• **The input**:

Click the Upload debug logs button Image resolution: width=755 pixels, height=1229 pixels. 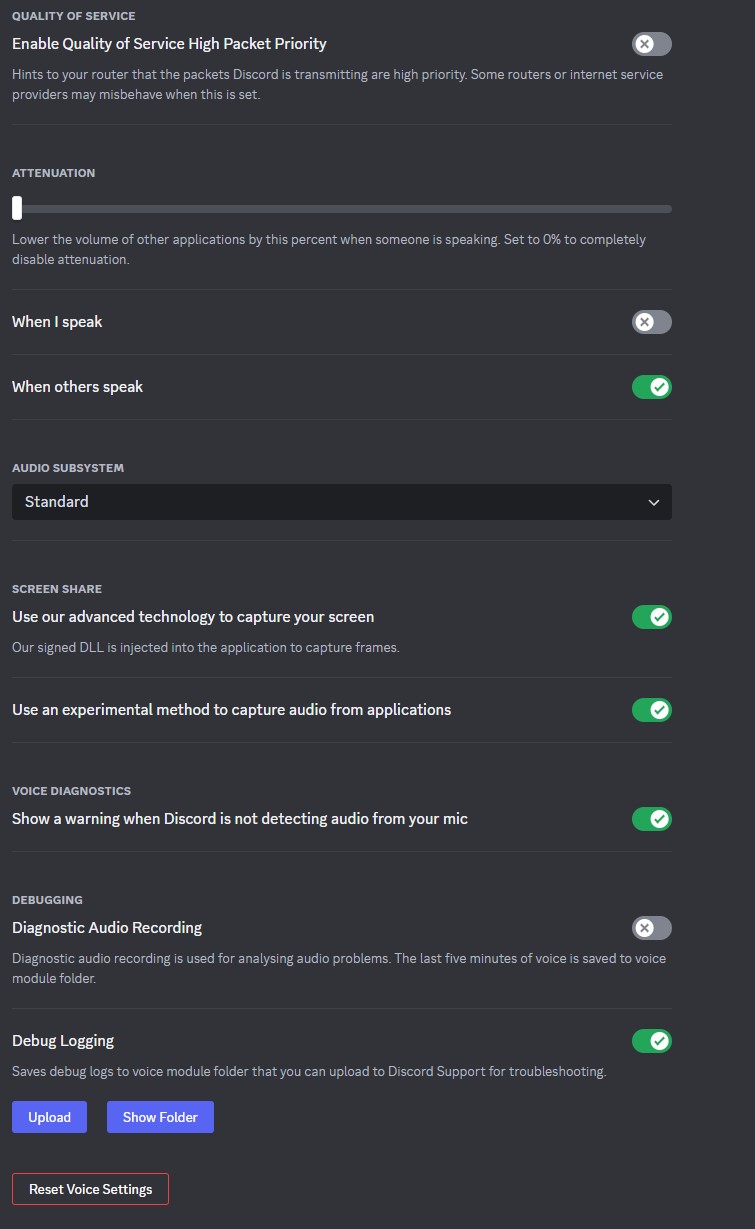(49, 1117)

* * *

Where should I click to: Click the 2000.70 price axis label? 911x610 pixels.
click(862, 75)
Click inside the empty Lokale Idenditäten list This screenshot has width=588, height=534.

--

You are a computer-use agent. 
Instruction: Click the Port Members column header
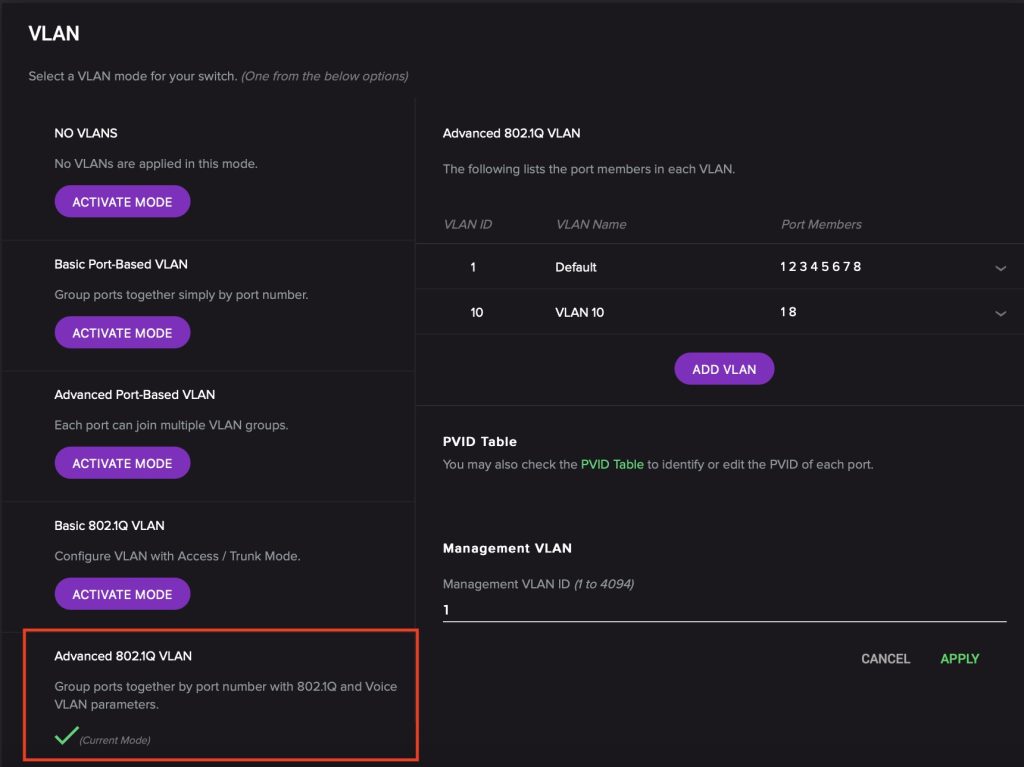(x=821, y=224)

• **Directions**:
All lines above from the one containing "Where should I" to the one containing "Click inside the" must be repeated exactly, both lines included, and no others.

• **Result of this exercise**:
Where should I click to: Click the 2000.70 price axis label? 911x610 pixels.
click(862, 75)
Click inside the empty Lokale Idenditäten list This screenshot has width=588, height=534.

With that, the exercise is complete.